First, license revenues shrank. Gee, no kidding? Oracle is transitioning away from licensed software to cloud and license revenues shrank? (insert sarcasm tag here) Better dump the stock before the bottom falls out! (end of sarcasm)
Second, Oracle (like every other tech firm recently) was theoretically dinged by exchange rates. The dollar fell against the yuan, peso, ruble, ducat, yen, etc. But currency rates average out...even over the short run. Take a snapshot after the Greeks and the European Union work out their issues in a few weeks...regardless of how they work it out, bet that exchange rate issue becomes less of an issue.
Third, the name of the game in measuring success in providing whatever-as-a-service is recurring revenue. You'll compromise margins on new subscriptions to grow share, then work hard to minimize churn...which maximizes very high margin recurring revenue. So the telling numbers for Oracle's future as a cloud provider: subscription revenue growth, recurring revenue growth, and recurring revenue margins. Which I do believe were the high points in the results.
Fourth, the technical fundamentals...which is really the most important factor...are very good. Solid products with lots of functionality. I'm not too concerned about Oracle's financial viability as long as they keep producing great products.

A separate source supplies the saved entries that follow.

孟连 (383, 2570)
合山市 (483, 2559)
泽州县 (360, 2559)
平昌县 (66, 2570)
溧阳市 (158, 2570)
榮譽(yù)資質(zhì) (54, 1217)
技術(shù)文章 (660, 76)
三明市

So only am I not worried, I'm actually pretty enthusiastic about the results and what they really mean.
So please sell...I'd like to increase my minuscule Oracle holdings. If enough folks sell, I'll be able to do so on the cheap.
2 comments:
Floyd, love your work as always.
Given Oracle's inability to gain any traction with On-Demand and similar initiatives in the past, what do you think has changed, that will make the Cloud offerings any more compelling? Not sayign that you are wrong, just interested in your thoughts.
Mark Schwerdt
Mark, you're too kind. Thank you for the comment.
I think what's changed is both the business model of the offering and market pressures.
On-Demand required a product license...including a support agreement. It was essentially a software hosting model. The new model is based on SaaS subscription. No product license, no support fees. So the up-front financial barrier for customer entry into the enterprise software space has dropped significantly.
As we've transitioned into a global marketplace, the pressure of better, faster and cheaper has grown substantially. And keeping on-premise apps running - upgrades, patches, operational maintenance - chews up a significant piece of IT budgets. Moving to SaaS removes that maintenance burden and frees up that IT budget to work on realizing strategic objectives.
So, at least from my perspective, it really comes down to "follow the money".